Dear Finn,
Håvard & INLA users,
1. How do you handle offsets in LGCP models applied to: areal outcomes & continuous/smooth covariates ?
I currently have as my offset: the total population raster at 1km^2 grid, and using it within the LGCP model as shown in code below.
I am not sure if i should modify the integration weights in any way or modify the offset: total population before using it in the LGCP.

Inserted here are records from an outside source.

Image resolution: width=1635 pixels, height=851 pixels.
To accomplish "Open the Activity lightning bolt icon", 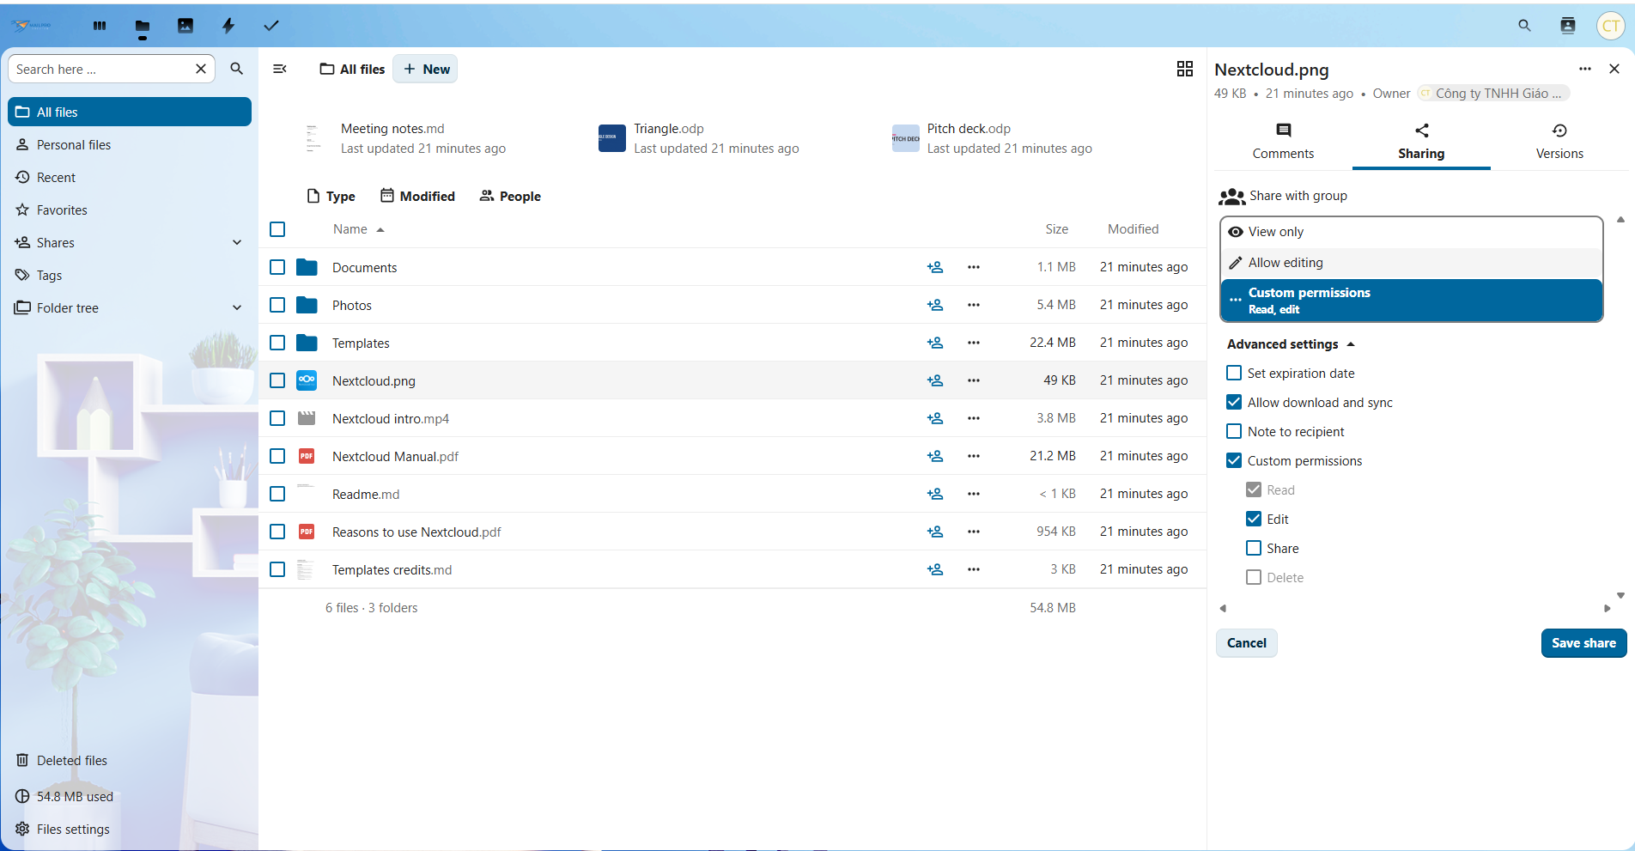I will (x=228, y=26).
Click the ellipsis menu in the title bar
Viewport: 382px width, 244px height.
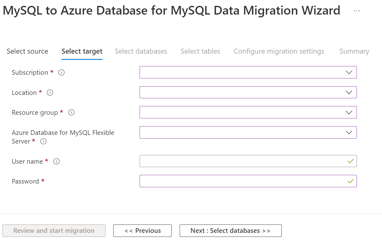tap(357, 10)
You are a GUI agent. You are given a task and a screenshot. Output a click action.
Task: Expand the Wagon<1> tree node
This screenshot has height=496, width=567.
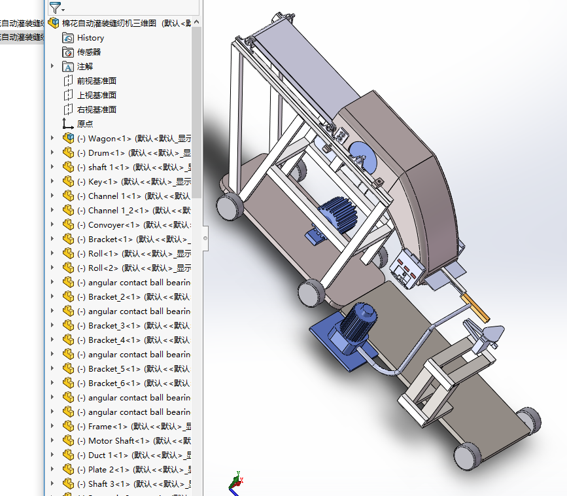[x=52, y=137]
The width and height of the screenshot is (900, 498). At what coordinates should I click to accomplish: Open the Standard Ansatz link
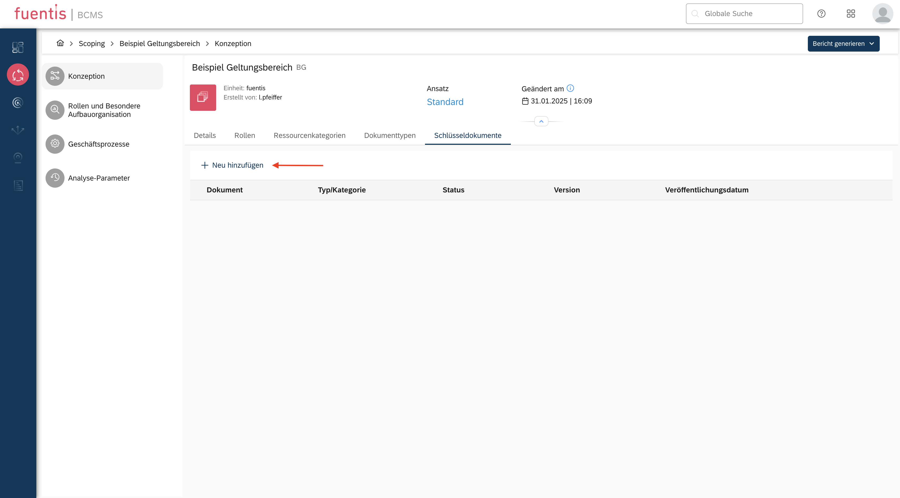(445, 102)
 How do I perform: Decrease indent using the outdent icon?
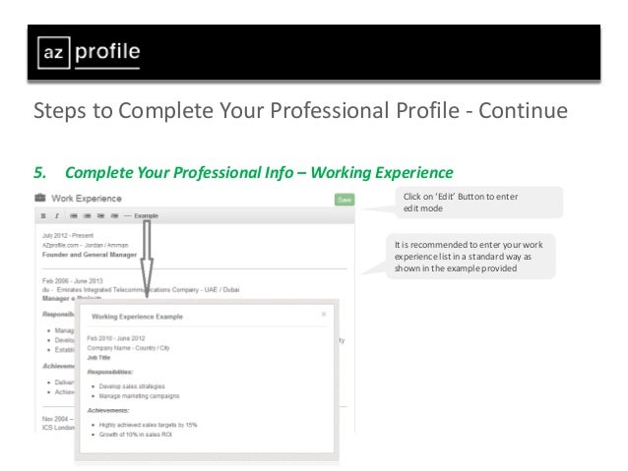(101, 216)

Any insights on best practices in this case will be appreciated (also mention the case when we would want offsets at areal level, covariates being pixel level)
# --- Build mesh
mesh <- fm_mesh_2d_inla(
boundary = bnd, # the boundary
max.edge = c(.01, .5),
cutoff = (1/5)*.01,
crs = fm_crs("EPSG:4326")
)
plot(mesh)
# --- the area is so small, so we use these realistic
matern <- inla.spde2.pcmatern(
mesh,
prior.range = c(0.05, 0.5), # P(range < 5.5 km) = 0.5
prior.sigma = c(1, 0.01) # P(σ > 1) = 0.01
)
# --- Define the intermediate zone integration scheme
ips <- fm_int(mesh, samplers = outcome)
agg <- bru_mapper_logsumexp(rescale = FALSE, n_block = nrow(outcome))
dim(ips)
# --- Extract raster covariates at integration points
# Convert integration points to SpatVector for terra::extract
ips_sv <- vect(st_as_sf(ips))
# Extract all raster layers - there are indeed no missing values
cov_vals <- terra::extract(covariates_stack, ips_sv, ID = FALSE, touches = TRUE, small = TRUE)
summary(cov_vals)
# --- Attach covariate columns to ips
ips <- cbind(ips, cov_vals)
# --- Scale continuous covariates
for (v in c("covariate_1", "covariate_2", "covariate_3")) {
if (v %in% names(ips)) {
ips[[v]] <- scale(ips[[v]])
}
}
# --- Define model components and formula
cmp <- ~
Intercept(1) +
myoffset(log(total_population), model = "offset") +
b_1(covariate_1, model = "linear") +
b_2(covariate_2, model = "linear") +
b_3(covariate_3, model = "linear") +
xi(main = geometry, model = matern)
fml <- incidence ~ ibm_eval(
agg,
input = list(weights = weight, block = .block),
state = Intercept + b_1 + b_2 + b_3 + myoffset + xi
)
# --- Construct the likelihood
lik <- bru_obs(
formula = fml,
family = "poisson",
data = ips,
response_data = outcome,
allow_combine=TRUE
)
# --- Fit the model
fit <- bru(
components = cmp,
lik,
options = list(
control.compute = list(dic = TRUE, waic = TRUE, cpo = TRUE),
verbose = FALSE,
bru_initial = list(Intercept = -7,
b_1 = -1,
b_2 = 1.0,
b_3 = .1),
safe = TRUE,
bru_verbose = 2,
bru_max_iter = 20,
control.inla = list(int.strategy = "eb", strategy = "laplace")
)
)
fit
# very init fit: fit.init = fit0
fit0 <- fit
fit <- bru_rerun(fit0)
# saveRDS(fit, 'model/fit.rds')
# --- Areal level predictions:
# areal unit predictions using logsumexp mapper
fml_latent <- ~ ibm_eval(
agg,
input = list(weights = weight, block = .block),
state = (Intercept + b_1 + b_2 + b_3 + xi),
log = T
)
areal_pred <- predict(
fit,
newdata = ips,
formula = fml_latent,
n.samples = 1e3,
num.threads = 7
)
areal_pred <- bind_cols(outcome_data, areal_pred)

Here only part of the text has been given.